The writing from a good quality fountain pen depends to a large extent on the quality of the ink that is supplied to it. This is so because pen manufacturers have designed their pens for to work perfectly with their proprietary ink. For example Parker insists on its brand of ink, Quink.
By the 1920’s fountain pen design had gone through several iterations spanning decades, so it was considered a perfected design. So companies started attacking the ink problem. Thinking within the constraints of this system, the problem to be solved could be formulated as “produce a better ink that can flow nicely, dry quickly, affordable, non-corrosive etc.”
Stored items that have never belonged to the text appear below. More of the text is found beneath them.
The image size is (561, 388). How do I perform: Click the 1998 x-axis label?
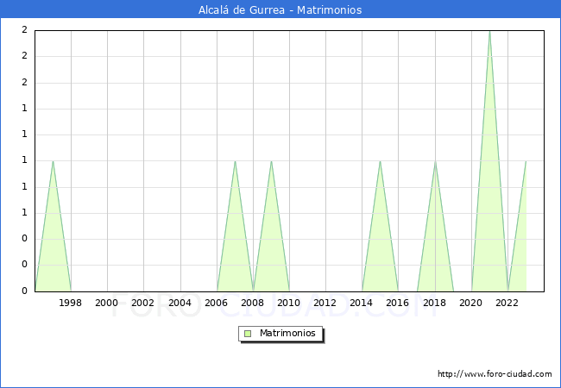pos(71,303)
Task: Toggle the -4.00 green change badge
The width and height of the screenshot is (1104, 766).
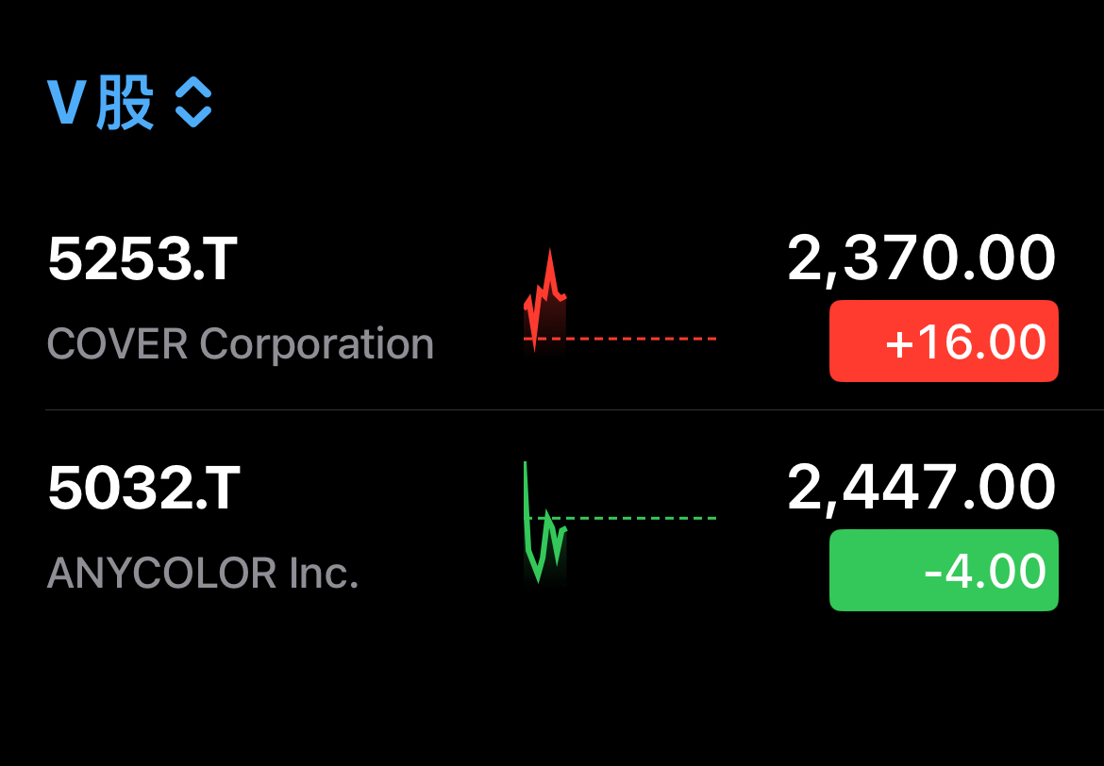Action: 944,571
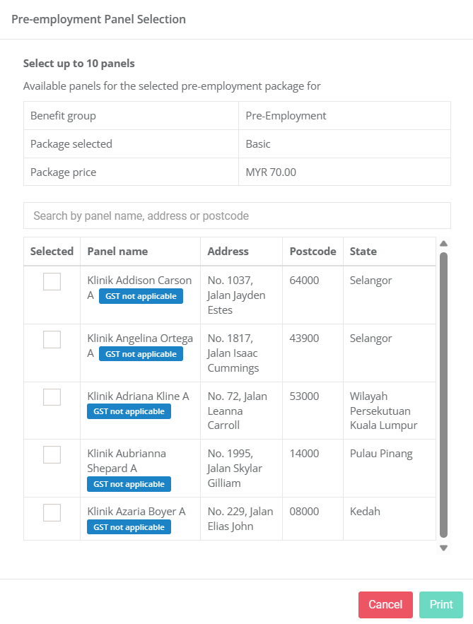Focus the panel name search field
Viewport: 473px width, 624px height.
pos(237,216)
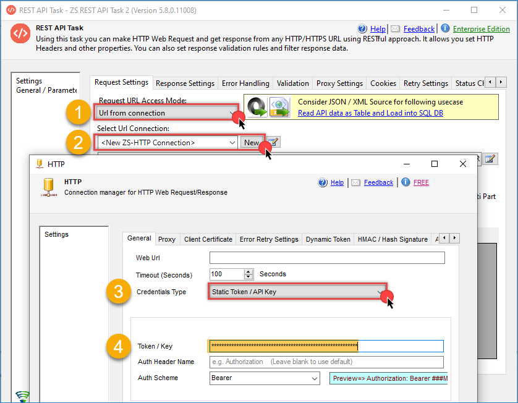
Task: Switch to the Response Settings tab
Action: coord(185,83)
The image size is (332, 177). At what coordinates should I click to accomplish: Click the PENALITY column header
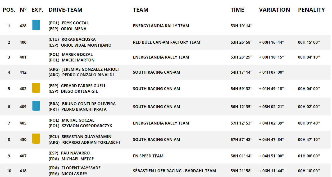(x=311, y=10)
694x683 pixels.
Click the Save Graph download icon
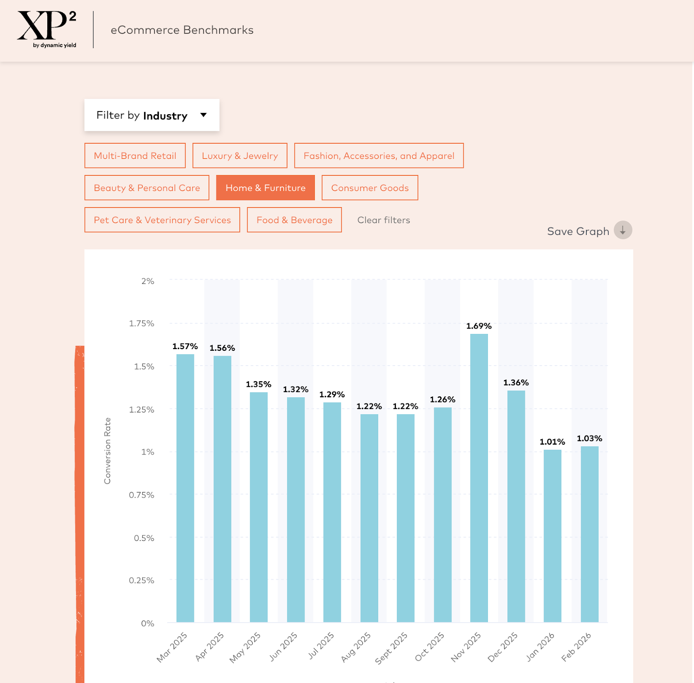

But the Hungarian inventor Laszlo Biro, turned this problem on its head. He knew a perfect ink already existed within the printing press industry, but it was too viscous to be of any use in a fountain pen. In a typical printing press the ink from the roller is pressed on to the paper. Using this approach he tried to replicate the roller at a much smaller scale, a ball at the tip. But still the problem of getting the ink (to flow) to the ball existed.
That is where non-Newtonian flow came to the rescue. Some liquids whose viscosity does not change under stress are Newtonian in nature. Other liquids like emulsions (used in paint) behave differently under stress then without it. It so happened that the ink used in printing press had a non-Newtonian nature, and so when the pressure was applied (to the ink) by the action of pressing the tip to the paper, it flowed and when the pressure was released it stopped flowing. Laszlo used this concept to design the ball-point pen. The design is so elegant that ball point pens can be used in any surface (like a glossy magazine or back of a credit card) and it will rarely smudge and remain legible.
In the UK a ball point #pen is sometimes referred to as a Biro in honor of the inventor. The ball point pen is a classic example of a blue ocean strategy. It made a lot of money for Biro, and the French company Bic (that commercialized Biro’s patent). Bic alone has sold over 100 billion ball point pens since 1950.